Paul On the Offensive – Acts 17:16–21

by | Acts


16Now while Paul was waiting for them at Athens, his spirit was being provoked within him as he was observing the city full of idols. 17So he was reasoning in the synagogue with the Jews and the God-fearing Gentiles, and in the market place every day with those who happened to be present. 18And also some of the Epicurean and Stoic philosophers were conversing with him. Some were saying, “What would this idle babbler wish to say?” Others, “He seems to be a proclaimer of strange deities,”—because he was preaching Jesus and the resurrection. 19And they took him and brought him to the Areopagus, saying, “May we know what this new teaching is which you are proclaiming? 20For you are bringing some strange things to our ears; so we want to know what these things mean.” 21(Now all the Athenians and the strangers visiting there used to spend their time in nothing other than telling or hearing something new.)


Paul went on the offensive because he was offended by what he saw in Athens. How could people be so blind to reject the true God in favor of human-made idols? There is no timid friendship evangelism here; the saturation of idolatry provoked him to great irritation. His onslaught began with the Jews, possibly an indication of their complacency in such a worldly environment. But he found a ready audience everywhere he went. Mind you, Paul was not passive in his approach to teaching the truth; he could not hold himself back!

Word got out during one of his forays into the public square (“the marketplace”), and it caught the attention of some of the intellectual elite of the city. All philosophical teaching grows in conflict, and in this case, the prevailing thinking about life and existence formed into two primary, contrasting schools of thought: the Epicureans (who valued pleasure and gave little importance to religion) and the Stoics (who denigrated pleasure as vice and valued self-control). Both sides were interested in what Paul was proclaiming: Jesus and the resurrection. Of course, such teaching generated different reactions to these schools of thought, but both were curious. So they took the discussion to the Aeropagus, where the council of philosophers formally debated such things.

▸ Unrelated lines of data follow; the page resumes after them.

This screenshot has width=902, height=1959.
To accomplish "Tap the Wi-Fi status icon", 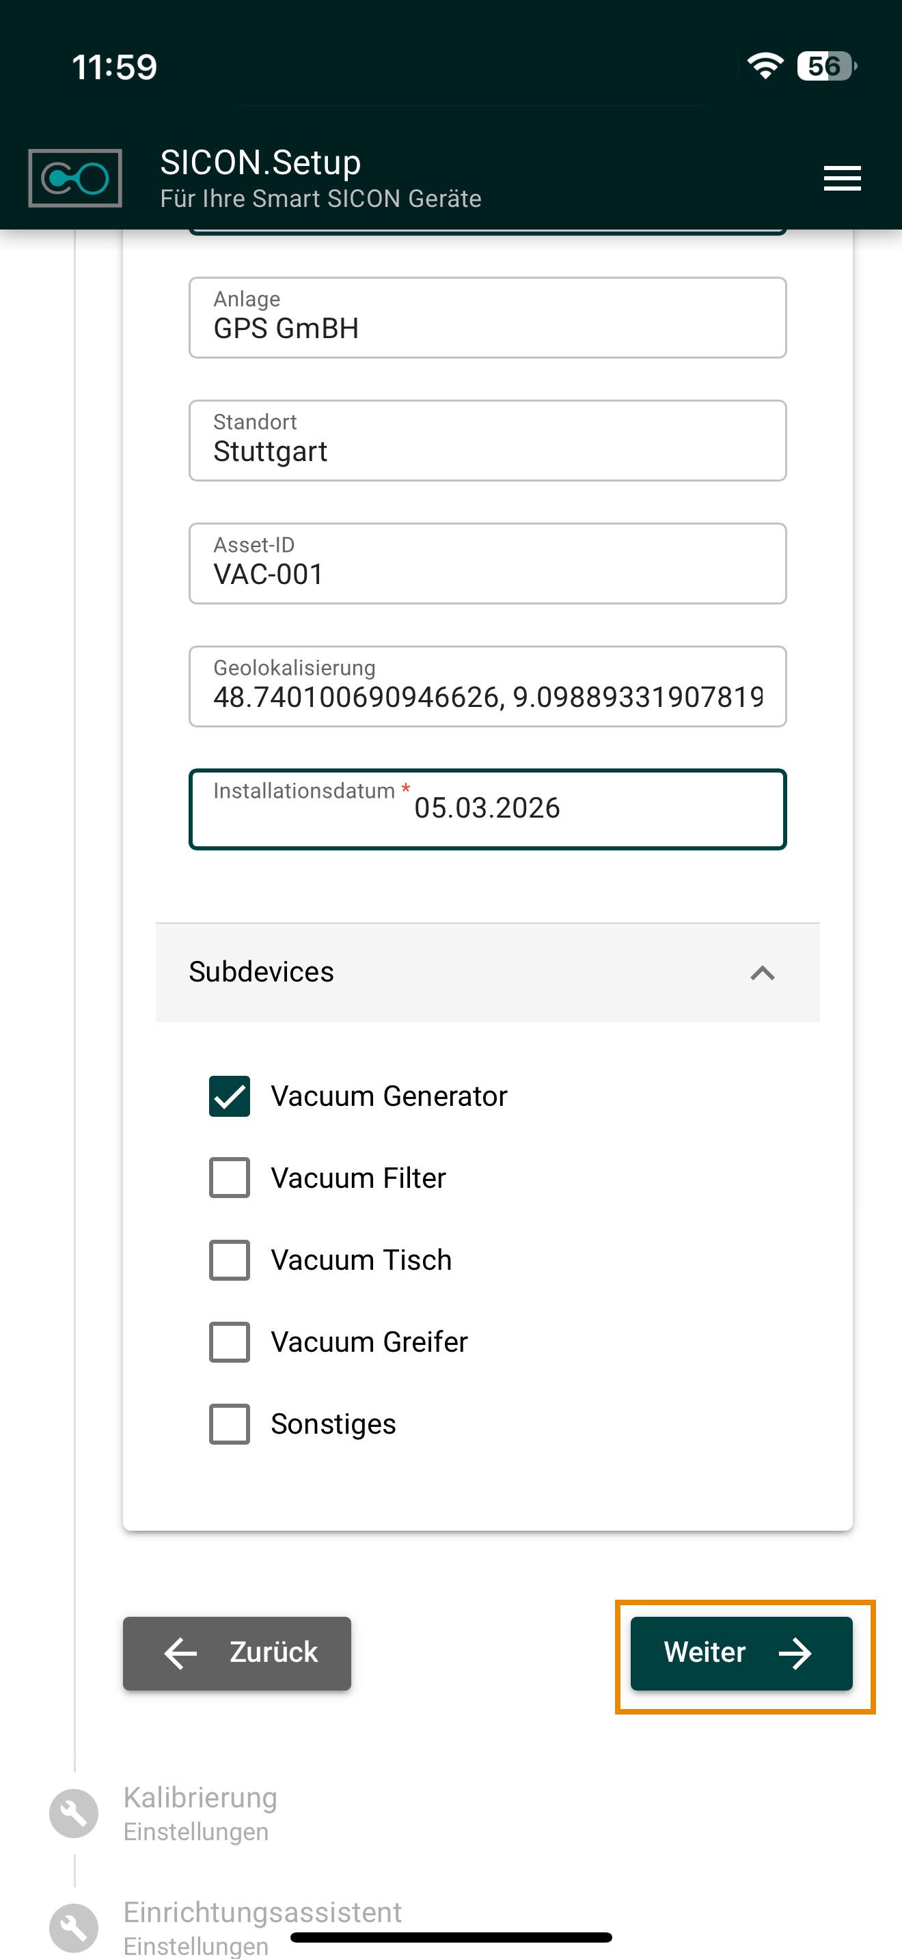I will [764, 66].
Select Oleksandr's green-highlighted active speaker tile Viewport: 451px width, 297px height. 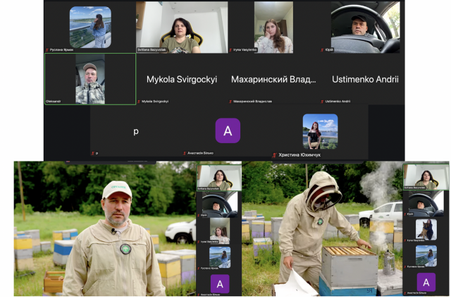[x=90, y=79]
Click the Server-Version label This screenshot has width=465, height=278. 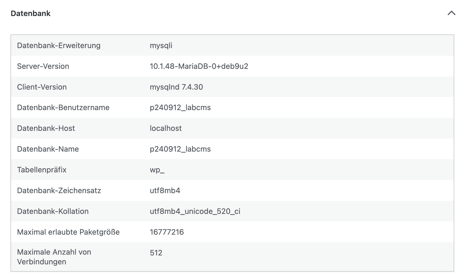coord(43,66)
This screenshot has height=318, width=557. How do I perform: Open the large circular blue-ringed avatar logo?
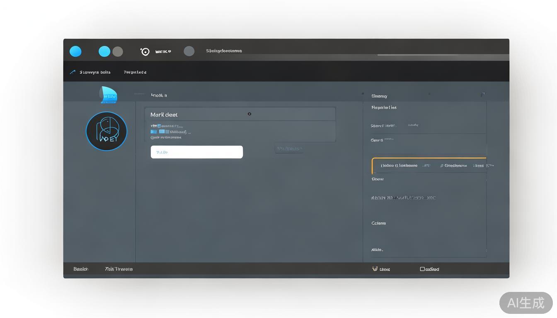[x=107, y=131]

Luke’s dry wit comes through in his dismissive excursus in verse 21: while Athens may have held a high reputation in the ancient world, Luke saw it as a place for endless, useless discussion of ideas. Excitement came when a new idea was raised. Could Luke also have been suggesting the Jews were caught up in such academic philosophizing? What a contrast with the message of the gospel, which proclaims unequivocally Jesus and His resurrection. While some thought Paul an “idle babbler,” and others saw him as teaching strange things, they were about to discover he could hold his own on their philosophical turf.


Lord, Your Word cuts through the philosophical nonsense of academic elitism.